Stated task — Name every supported action (ACTION) listed in the QUERY_LIMIT parameters text below.

Page text —

QUERY_LIMIT parameters

If a query exceeds any of the following limits, it is identified as a runaway query:

  • EXEC_ELAPSED: checks whether the query execution time exceeds the limit.
  • PROCESSED_KEYS: checks whether the number of keys processed by the Coprocessor exceeds the limit.
  • RU: checks whether the total number of read and write RUs consumed by the statement exceeds the limit.

Supported operations (ACTION):

  • DRYRUN: no action is taken. The records are appended for the runaway queries. This is mainly used to observe whether the condition setting is reasonable.
  • COOLDOWN: the execution priority of the query is lowered to the lowest level. The query continues to execute with the lowest priority and does not occupy resources of other operations.
  • KILL: the identified query is automatically terminated and reports an error Query execution was interrupted, identified as runaway query.
  • SWITCH_GROUP: introduced in v8.4.0, this parameter switches the identified query to the specified resource group for continued execution. After this query completes, subsequent SQL statements are executed in the original resource group. If the specified resource group does not exist, the query remains in the original resource group.

To avoid too many concurrent runaway queries that exhaust system resources, the resource control feature introduces a quick identification mechanism, which can quickly identify and isolate runaway queries. You can use this feature through the WATCH clause. When a query is identified as a runaway query, this mechanism extracts the matching feature (defined by the parameter after WATCH) of the query. In the next period of time (defined by DURATION), the matching feature of the runaway query is added to the watch list, and the TiDB instance matches queries with the watch list. The matching queries are directly marked as runaway queries and isolated according to the corresponding action, instead of waiting for them to be identified by conditions. The KILL operation terminates the query and reports an error Quarantined and interrupted because of being in runaway watch list.

Data extract —
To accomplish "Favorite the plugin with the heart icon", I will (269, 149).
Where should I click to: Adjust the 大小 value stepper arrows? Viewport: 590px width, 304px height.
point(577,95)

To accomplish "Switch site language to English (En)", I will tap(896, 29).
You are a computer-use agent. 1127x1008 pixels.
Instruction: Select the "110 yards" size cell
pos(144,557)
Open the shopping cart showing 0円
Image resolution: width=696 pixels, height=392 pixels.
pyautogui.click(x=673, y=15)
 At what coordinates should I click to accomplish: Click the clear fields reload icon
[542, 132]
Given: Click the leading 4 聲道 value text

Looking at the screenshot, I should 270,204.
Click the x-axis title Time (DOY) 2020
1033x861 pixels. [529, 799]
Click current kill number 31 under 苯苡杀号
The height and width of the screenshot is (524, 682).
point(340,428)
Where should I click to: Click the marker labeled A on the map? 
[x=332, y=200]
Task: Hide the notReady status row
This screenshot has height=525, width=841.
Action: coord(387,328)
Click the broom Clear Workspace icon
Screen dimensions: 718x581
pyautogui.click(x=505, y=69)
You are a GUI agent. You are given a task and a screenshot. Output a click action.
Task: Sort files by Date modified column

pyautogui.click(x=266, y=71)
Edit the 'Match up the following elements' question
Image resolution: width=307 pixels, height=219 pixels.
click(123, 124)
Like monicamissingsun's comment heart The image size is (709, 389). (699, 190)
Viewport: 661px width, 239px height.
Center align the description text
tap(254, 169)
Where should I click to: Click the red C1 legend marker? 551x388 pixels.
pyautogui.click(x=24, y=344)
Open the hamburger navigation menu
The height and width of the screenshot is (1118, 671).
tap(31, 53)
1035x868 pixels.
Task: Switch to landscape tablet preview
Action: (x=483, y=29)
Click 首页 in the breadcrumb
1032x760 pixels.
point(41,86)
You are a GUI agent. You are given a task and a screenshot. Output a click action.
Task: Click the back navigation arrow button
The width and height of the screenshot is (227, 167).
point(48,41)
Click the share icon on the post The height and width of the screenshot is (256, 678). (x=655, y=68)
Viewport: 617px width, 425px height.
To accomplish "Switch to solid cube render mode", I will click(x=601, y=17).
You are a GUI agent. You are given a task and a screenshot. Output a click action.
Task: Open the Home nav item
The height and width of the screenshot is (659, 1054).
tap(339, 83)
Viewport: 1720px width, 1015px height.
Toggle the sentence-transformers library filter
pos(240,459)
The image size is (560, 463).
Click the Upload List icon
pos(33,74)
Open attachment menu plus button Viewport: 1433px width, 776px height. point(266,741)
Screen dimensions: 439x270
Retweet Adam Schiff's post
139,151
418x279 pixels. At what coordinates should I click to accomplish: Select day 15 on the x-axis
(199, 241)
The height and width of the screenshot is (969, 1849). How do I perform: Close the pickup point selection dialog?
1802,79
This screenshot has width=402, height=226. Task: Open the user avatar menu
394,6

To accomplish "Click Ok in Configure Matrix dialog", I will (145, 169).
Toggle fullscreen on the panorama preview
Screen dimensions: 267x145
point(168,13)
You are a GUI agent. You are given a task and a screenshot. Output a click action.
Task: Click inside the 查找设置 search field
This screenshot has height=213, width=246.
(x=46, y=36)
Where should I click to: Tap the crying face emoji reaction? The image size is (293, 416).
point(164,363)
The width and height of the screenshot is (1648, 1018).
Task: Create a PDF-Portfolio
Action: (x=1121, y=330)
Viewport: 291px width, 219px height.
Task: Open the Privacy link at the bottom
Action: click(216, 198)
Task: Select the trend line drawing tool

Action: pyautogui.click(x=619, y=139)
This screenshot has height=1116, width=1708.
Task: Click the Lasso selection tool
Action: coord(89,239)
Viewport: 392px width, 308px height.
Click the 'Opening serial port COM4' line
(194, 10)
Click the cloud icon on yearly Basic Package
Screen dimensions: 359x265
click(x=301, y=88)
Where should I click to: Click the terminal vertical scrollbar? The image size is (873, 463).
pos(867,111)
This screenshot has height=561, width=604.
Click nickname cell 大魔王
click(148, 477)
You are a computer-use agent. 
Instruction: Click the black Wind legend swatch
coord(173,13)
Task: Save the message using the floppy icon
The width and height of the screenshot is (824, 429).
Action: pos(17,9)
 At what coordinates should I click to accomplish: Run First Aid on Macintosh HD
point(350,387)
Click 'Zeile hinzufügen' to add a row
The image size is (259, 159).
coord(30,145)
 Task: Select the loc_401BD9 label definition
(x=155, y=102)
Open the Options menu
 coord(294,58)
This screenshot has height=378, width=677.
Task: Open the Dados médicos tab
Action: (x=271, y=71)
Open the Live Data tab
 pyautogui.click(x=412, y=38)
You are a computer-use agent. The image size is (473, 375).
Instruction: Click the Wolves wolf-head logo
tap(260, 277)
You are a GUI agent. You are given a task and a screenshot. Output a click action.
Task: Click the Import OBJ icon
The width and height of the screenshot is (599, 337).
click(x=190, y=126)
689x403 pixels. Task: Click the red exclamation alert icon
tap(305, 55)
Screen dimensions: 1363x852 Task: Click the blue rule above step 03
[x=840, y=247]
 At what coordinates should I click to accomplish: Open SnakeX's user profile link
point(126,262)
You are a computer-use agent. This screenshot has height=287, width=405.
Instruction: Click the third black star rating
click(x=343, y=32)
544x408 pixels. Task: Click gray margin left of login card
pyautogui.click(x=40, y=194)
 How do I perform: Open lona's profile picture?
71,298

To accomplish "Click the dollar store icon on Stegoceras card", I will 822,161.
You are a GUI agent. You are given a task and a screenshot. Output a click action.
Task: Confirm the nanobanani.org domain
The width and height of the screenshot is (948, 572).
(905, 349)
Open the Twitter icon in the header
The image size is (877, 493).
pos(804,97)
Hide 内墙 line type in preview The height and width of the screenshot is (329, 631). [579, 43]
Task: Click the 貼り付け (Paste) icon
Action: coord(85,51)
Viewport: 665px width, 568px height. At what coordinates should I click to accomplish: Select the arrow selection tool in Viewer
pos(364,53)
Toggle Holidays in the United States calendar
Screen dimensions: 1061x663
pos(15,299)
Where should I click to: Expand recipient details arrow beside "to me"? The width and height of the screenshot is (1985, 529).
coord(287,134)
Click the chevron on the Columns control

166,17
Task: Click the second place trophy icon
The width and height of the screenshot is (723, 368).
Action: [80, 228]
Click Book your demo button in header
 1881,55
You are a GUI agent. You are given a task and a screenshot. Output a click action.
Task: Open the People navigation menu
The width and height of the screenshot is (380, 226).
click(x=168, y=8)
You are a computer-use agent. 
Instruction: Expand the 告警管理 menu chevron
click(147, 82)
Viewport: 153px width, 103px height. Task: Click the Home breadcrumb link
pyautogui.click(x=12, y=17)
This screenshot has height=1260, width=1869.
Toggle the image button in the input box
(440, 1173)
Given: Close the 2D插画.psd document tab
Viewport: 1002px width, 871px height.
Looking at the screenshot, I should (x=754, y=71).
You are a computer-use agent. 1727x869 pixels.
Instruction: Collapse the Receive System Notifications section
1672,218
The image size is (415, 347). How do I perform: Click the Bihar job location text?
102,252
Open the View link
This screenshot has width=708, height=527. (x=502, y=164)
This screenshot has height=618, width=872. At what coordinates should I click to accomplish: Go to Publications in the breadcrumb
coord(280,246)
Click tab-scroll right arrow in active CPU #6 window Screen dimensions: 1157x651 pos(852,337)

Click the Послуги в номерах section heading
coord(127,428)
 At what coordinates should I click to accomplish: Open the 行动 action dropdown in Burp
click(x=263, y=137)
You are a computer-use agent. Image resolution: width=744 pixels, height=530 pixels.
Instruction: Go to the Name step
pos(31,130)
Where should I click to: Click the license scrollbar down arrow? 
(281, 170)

Correct response — DRYRUN, COOLDOWN, KILL, SWITCH_GROUP